By Abdulwahab Abdulah
Thirty-two staffers of the Nigerian Stock Exchange, NSE who were recently laid off due to reorganisation at the exchange have dragged the institution to court claiming that due process was not followed in the purported termination of their employments.
Claimants in the suit are Christian Udom, Ononiwu Chidinma Catherine and Oyesiji Omobolanle, suing for themselves and on behalf of those who were forced to resign their job or those whose employment were terminated with the NSE.
Brought as Defendants in the suit are Emmanuel Ikhazobor, the NSE interim Administrator, Securities and Exchange Commission, SEC, the Nigerian Stock Exchange LTD GTE, The Council of NSE, Bala Manu and the Inspector General of Police, IGP.
In their Writ of Summons, the sacked workers, who were majorly those sacked and those advised to resign are asking the court to among others declare that their sack or ‘induced resignation’ from the NSE is illegal, null and void.
They are also asking the court to grant an order compelling the defendants to reinstate their employment or “pay them all their entitlements and emoluments from the day they were forced to resign or their employments were either terminated or dismissed until their appointment are properly determined.”
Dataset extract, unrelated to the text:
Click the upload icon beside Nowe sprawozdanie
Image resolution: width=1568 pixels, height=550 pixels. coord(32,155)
Though, they did not argued that they cannot be retrenched from work by NSE, they are, however, challenging the processes followed by the NSE in laying them off, saying, they were forced to resign under duress.
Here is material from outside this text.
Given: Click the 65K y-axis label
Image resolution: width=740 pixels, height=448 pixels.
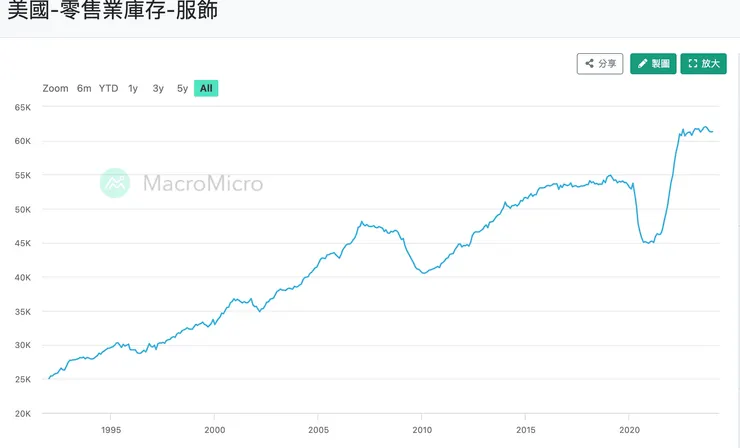Looking at the screenshot, I should tap(22, 107).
The sacked workers argued that resignation presupposes that the employees would be the one paying one month salary in lieu of notice.
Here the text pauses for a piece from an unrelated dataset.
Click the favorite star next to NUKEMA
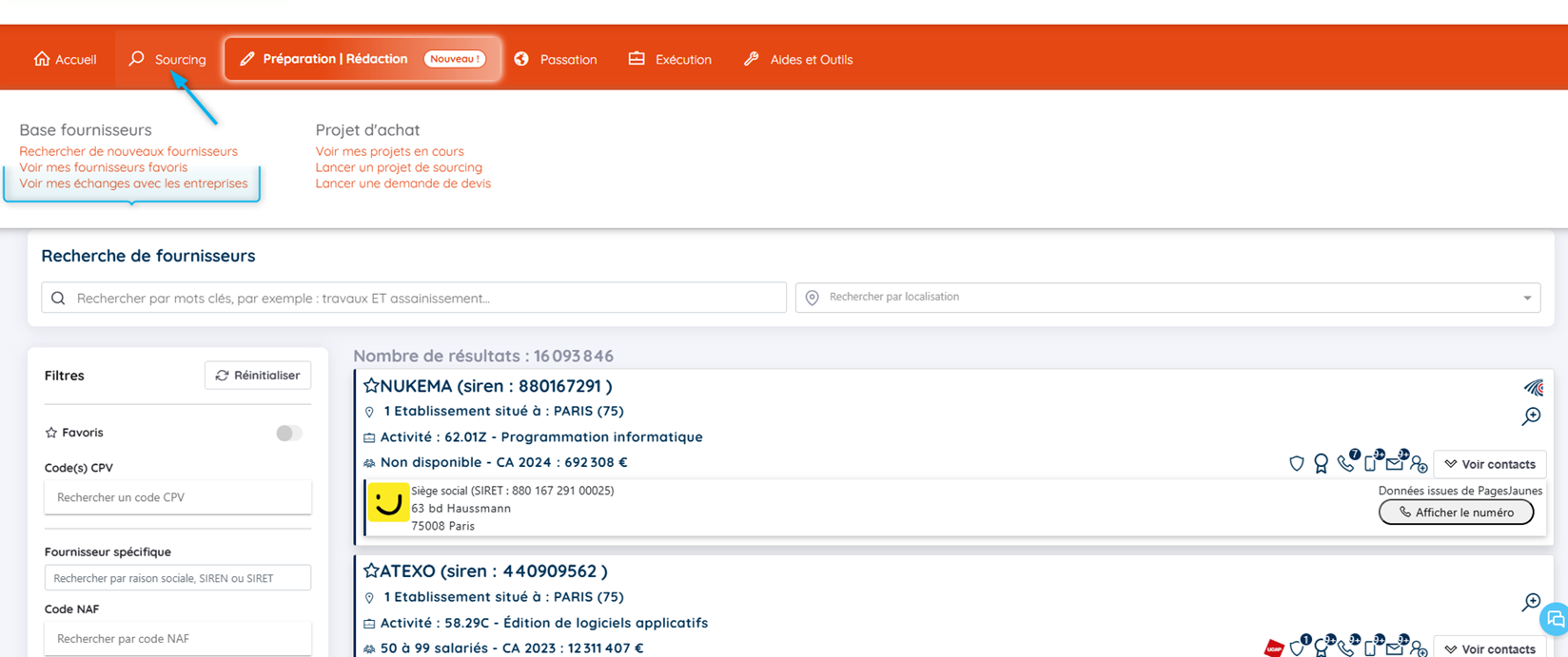 (x=371, y=386)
“In this case, the NSE paid some of the sacked staff two months salary and some one month salary in lieu”, they claimed.
The claimants averred that the Interim Administrator claimed before the mass sack of staff of the NSE that there was need to “right size” the workforce. They however maintained that the NSE after their purported sack went ahead to employ other workers which was contrary to their claim of right sizing the work force.
The claimants therefore prayed the court to make a Declaration that their forced and/or induced resignation is illegal, null and void.
Earlier, in their press briefing, they argued that there were flaws in the action of SEC in laying off the leadership of the NSE, which they said led to their disengagement, arguing, “SEC deployed an unorthodox and violent method in forcing the exit of the Director-General of the Nigerian Stock Exchange from office.
The Investment and Security Act (ISA) provides fully for the process of removing the CEO of NSE from office by its Council/Board of Directors.”
They noted that, “SEC trampled upon the law in its highly questionable move against the management of the Nigerian Exchange led by Professor Okereke-Onyiuke.”
It will be recalled that the 32 workers were sacked on August 26 following the crises that rocked the NSE.